Consumer financial protection is a cornerstone to a functioning capitalist economy. The term is wide-reaching, and can include such concepts as ensuring single companies do not create a monopoly in a sector and regulation to prevent companies exploiting individuals through methods such as unnecessary fines and overcharging.
Case study: Consumer financial protection in the UK
In the United Kingdom the oversight of consumer financial protection is carried out by a range of government bodies, most notably the Financial Conduct Authority (FCA).
As part of its work the FCA has introduced reforms to an overdraft market described by the regulatory body as ”dysfunctional”. [link to the article where you got this]
According to the FCA, in one year alone firms made over £2.4bn from overdrafts alone, with around 30% from unarranged overdrafts. More than 50% of banks’ unarranged overdraft fees came from 1.5% of customers, with people living in deprived areas more likely to be impacted by these fees. In some cases, unarranged overdraft fees can be more than ten times as high as fees for payday loans.
Assessing whether companies have cornered and market and cannot facilitate fair competition, leading to inferior market conditions for consumers, is the Competition and Markets Authority (CMA).
As an example, credit score company Experian called off its proposed merger with ClearScore following concerns that the CMA would not approve the deal.
The £275m prospective deal was pulled on the grounds that it would not be passed, and the CMA released a statement that it was cancelling its investigation as a result.

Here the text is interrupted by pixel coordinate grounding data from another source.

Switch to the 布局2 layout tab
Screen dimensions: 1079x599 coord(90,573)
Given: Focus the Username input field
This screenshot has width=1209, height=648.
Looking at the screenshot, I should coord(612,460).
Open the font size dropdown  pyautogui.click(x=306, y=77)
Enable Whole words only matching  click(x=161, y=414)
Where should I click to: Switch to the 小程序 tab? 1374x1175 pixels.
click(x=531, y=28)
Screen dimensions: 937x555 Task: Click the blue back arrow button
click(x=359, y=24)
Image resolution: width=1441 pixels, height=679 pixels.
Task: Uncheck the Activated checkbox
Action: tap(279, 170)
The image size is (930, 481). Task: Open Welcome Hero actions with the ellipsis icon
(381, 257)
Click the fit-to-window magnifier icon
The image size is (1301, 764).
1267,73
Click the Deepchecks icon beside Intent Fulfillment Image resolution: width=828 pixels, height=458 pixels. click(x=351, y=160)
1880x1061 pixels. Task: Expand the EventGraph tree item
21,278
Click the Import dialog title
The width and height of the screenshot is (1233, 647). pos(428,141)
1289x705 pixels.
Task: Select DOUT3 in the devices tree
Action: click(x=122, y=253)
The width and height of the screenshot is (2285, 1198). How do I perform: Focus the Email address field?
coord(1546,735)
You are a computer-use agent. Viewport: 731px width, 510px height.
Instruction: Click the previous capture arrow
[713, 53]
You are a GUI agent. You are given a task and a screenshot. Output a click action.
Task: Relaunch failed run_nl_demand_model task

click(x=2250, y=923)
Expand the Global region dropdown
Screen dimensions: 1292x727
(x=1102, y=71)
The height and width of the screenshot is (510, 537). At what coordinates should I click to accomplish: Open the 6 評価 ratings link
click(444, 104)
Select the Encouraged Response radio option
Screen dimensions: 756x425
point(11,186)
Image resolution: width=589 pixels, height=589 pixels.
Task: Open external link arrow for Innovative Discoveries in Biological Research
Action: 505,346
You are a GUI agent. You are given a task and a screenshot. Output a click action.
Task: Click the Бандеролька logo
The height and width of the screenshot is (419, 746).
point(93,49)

Consumer financial protection can also apply to small businesses, with bodies such as The Financial Ombudsman (FOS) open to both.
The FOS has extended the maximum fine that financial services firms could pay to consumers and businesses, from the previous limit of £150,000 to £350,000.
The FCA has also confirmed both award limits will automatically be adjusted every year to ensure they keep pace with inflation.
Protecting small business and consumers
On a strictly governmental level, small business minister Kelly Tolhurst has announced plans to allow unrestricted access for SME invoice finance, with larger companies no longer able to block the practice through binding contract stipulations.
Under the new proposed laws, any such contractual restrictions entered into after 31 December 2018, with certain exceptions, would have no effect and could be disregarded by small businesses and finance providers, in a move intended to help stop larger businesses from abusing their market position.
Speaking at a first delegated legislation committee, Tolhurst said of current conditions: “Larger companies know that if they impose long payment terms or simply pay late, the imbalance of power means that their small suppliers are unlikely to act against them…These onerous terms prevent suppliers from assessing the finance they need to thrive and grow.”
The impact of consumer financial protection can be felt across a wide range of sectors, all overseen by the regulator, and legislated for by government. There are still many areas of finance that remain unregulated, and other areas that may still be seen as exploitative. However effective consumer protections are a balance between allowing markets to work effectively while protecting consumers from those acting against their best interests.